Segundo o Departamento de Trabalho dos EUA, houve criação de 2,5 milhões de vagas em maio, o que fez a taxa de desemprego cair de 14,7% para 13,3%. A estimativa dos economistas consultados pelo Wall Street Journal era de fechamento de 8,33 milhões de postos de trabalho e uma taxa de desemprego de 19,5%.

Para o Bank of America, a surpresa pode vir do fato de que o o número de pedidos de seguro desemprego ainda está alto. O que ocorreu é que "o ritmo de contratações saltou de 4,6 milhões para 13,2 milhões, enquanto o ritmo de cortes se manteve em 9,3 milhões. Assim, a criação de vagas superou a destruição delas", escrevem analistas em relatório.
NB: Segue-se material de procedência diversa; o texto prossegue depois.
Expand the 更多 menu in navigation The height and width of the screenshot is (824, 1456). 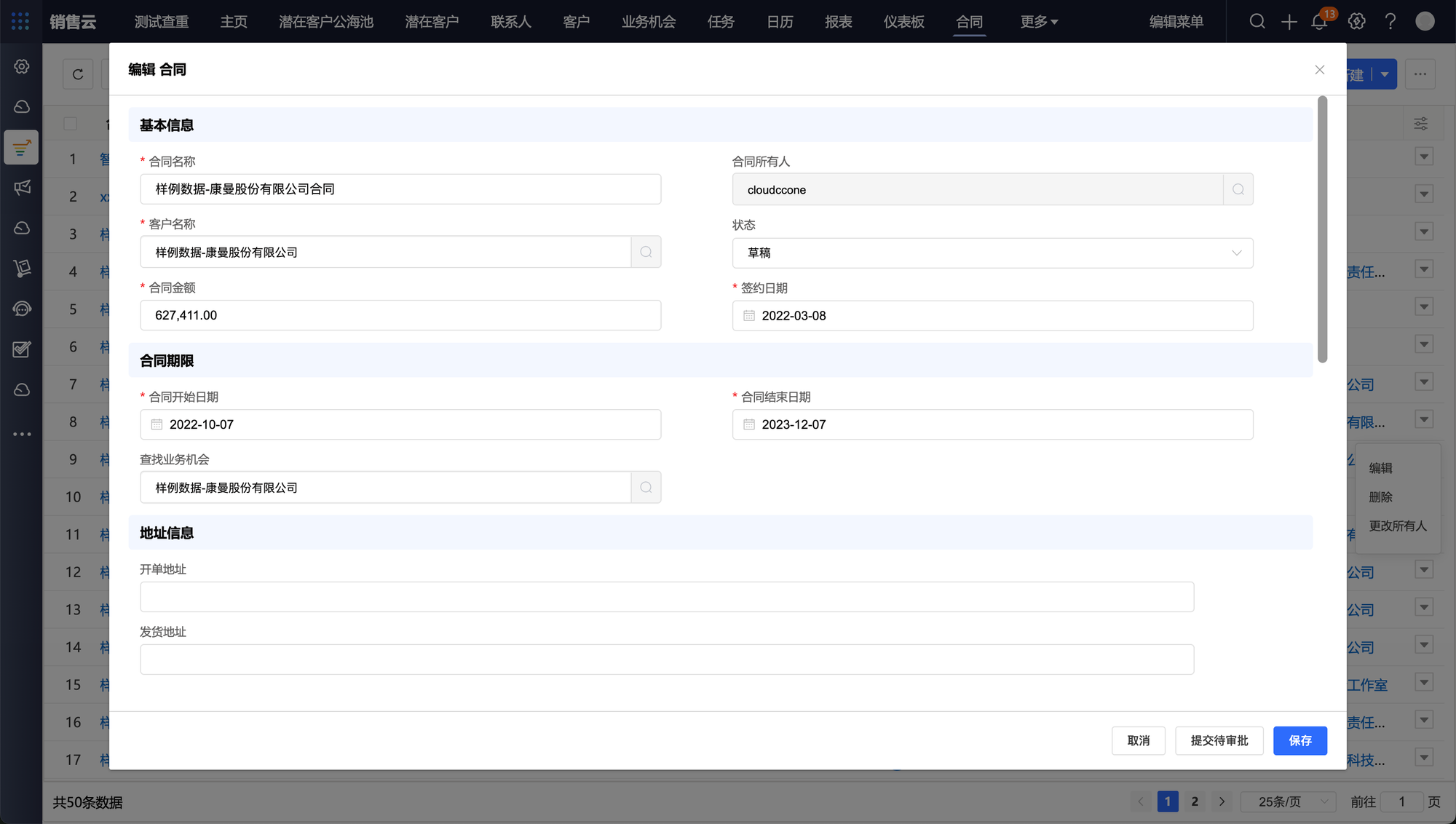pos(1039,22)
Eles alertam, por outro lado, que embora os números desta sexta-feira possam sugerir uma recuperação em 'V' da economia, ainda é impossível prever o formato que a retomada vai adquirir. "O caminho à frente ainda permanece incerto dados os riscos colocados pela pandemia sobre milhões de trabalhadores deslocados."

No Brasil, o dado veio coroar uma semana já fortemente positiva para a moeda brasileira. Apesar de ter fechado em alta em dois dos quatro pregões anteriores, o dólar acumula desvalorização de 7,56% até o momento, caminhando para o melhor desempenho semanal desde outubro de 2008.
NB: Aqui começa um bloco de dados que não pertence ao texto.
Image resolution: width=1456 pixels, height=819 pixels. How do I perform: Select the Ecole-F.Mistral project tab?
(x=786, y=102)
Presidente do BGC Liquidez, Erminio Lucci nota que o desempenho recente do real ocorre por uma conjunção de fatores, entre eles a fraqueza do dólar no mundo, o noticiário sobre a reabertura de países severamente afetados pela pandemia da covid-19. No entanto, ele vê maior peso para a melhora do cenário político local, que impediu que o real embarcasse antes na recuperação registrada por outros emergentes como um todo.

"Boa parte da intensidade do movimento desta semana foi porque parte dos players estava mal comprada, acreditando que o cenário político ia continuar piorando. Com a diminuição da tensão entre os Poderes, muitas posições foram zeradas, algumas com lucro, algumas não", diz.
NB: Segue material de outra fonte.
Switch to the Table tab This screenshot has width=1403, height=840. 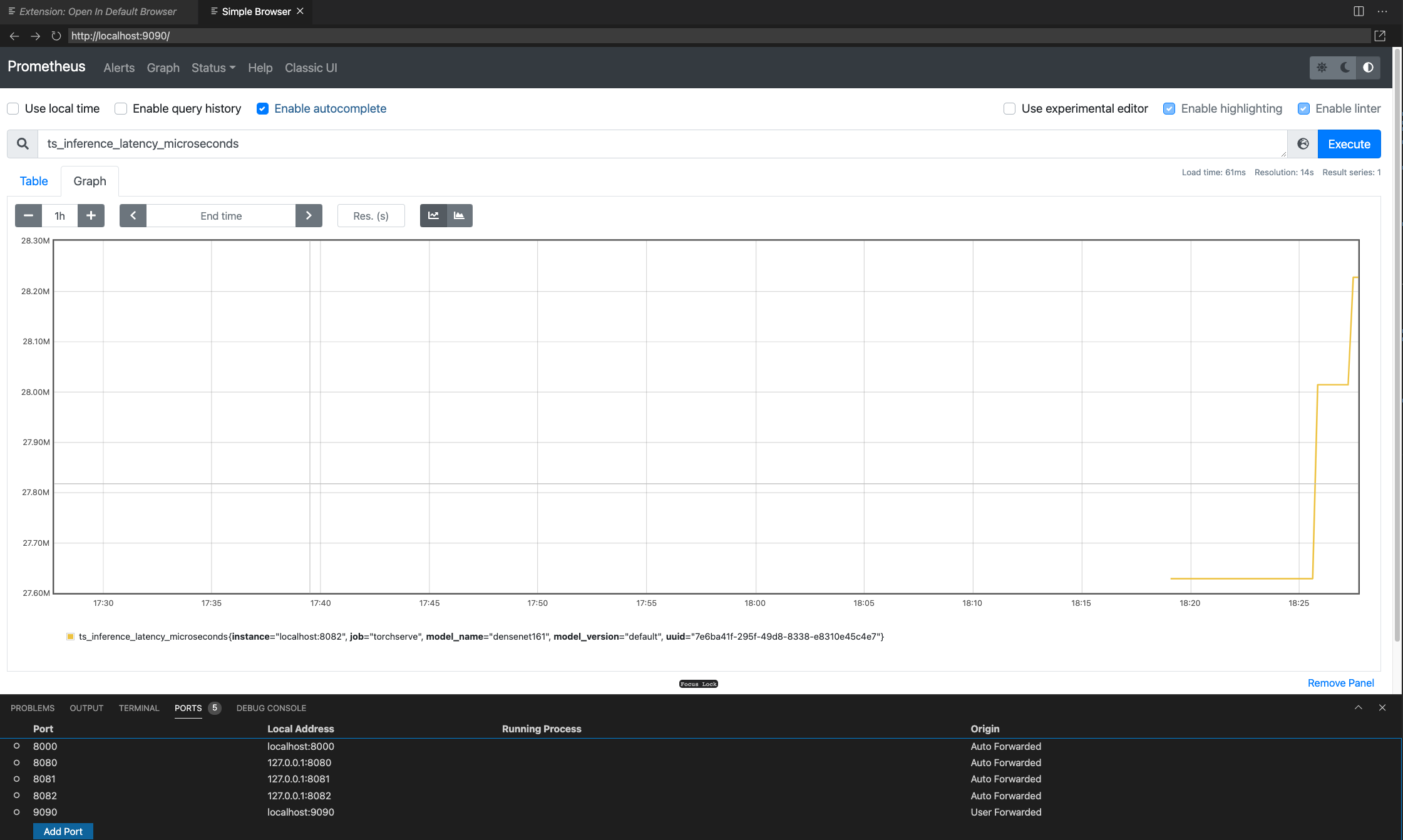coord(34,181)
Lucci também credita parte da mudança à comunicação recente dos dirigentes do Banco Central. "Ficou bem claro que o BC deu um recado para os mercados que, acima de R$ 5,50, ele ia ficar mais atento."

Reflexo desse ambiente, o custo do contrato de swap de default de crédito (CDS) de cinco anos do Brasil caiu para 201 pontos no início desta tarde, segundo dados da provedora Markit. Caso termine o dia nesse patamar, será o menor desde 10 de março, quando ficou em 177 pontos.

No mercado de juros futuros, o forte resultado do relatório de empregos americano colocou dúvidas nos agentes quanto à necessidade de estímulos adicionais e fez com que as taxas operassem em alta. O movimento foi apoiado, ainda, por comentários do diretor de Política Econômica do Banco Central, Fabio Kanczuk, ao dizer que os diretores têm visões diferentes quanto a testar o “lower bound”, limite efetivo mínimo para a taxa de juros.

Por volta de 14 horas, a taxa do contrato de Depósito Interfinanceiro (DI) para janeiro de 2021 passava de 2,17% no ajuste anterior para 2,195%; a do DI para janeiro de 2022 subia de 3,01% para 3,10%; a do contrato para janeiro de 2023 avançava de 4,07% para 4,18%; a do DI para janeiro de 2025 saltava de 5,71% para 5,82%; e a do contrato para janeiro de 2027 ia de 6,71% para 6,76%.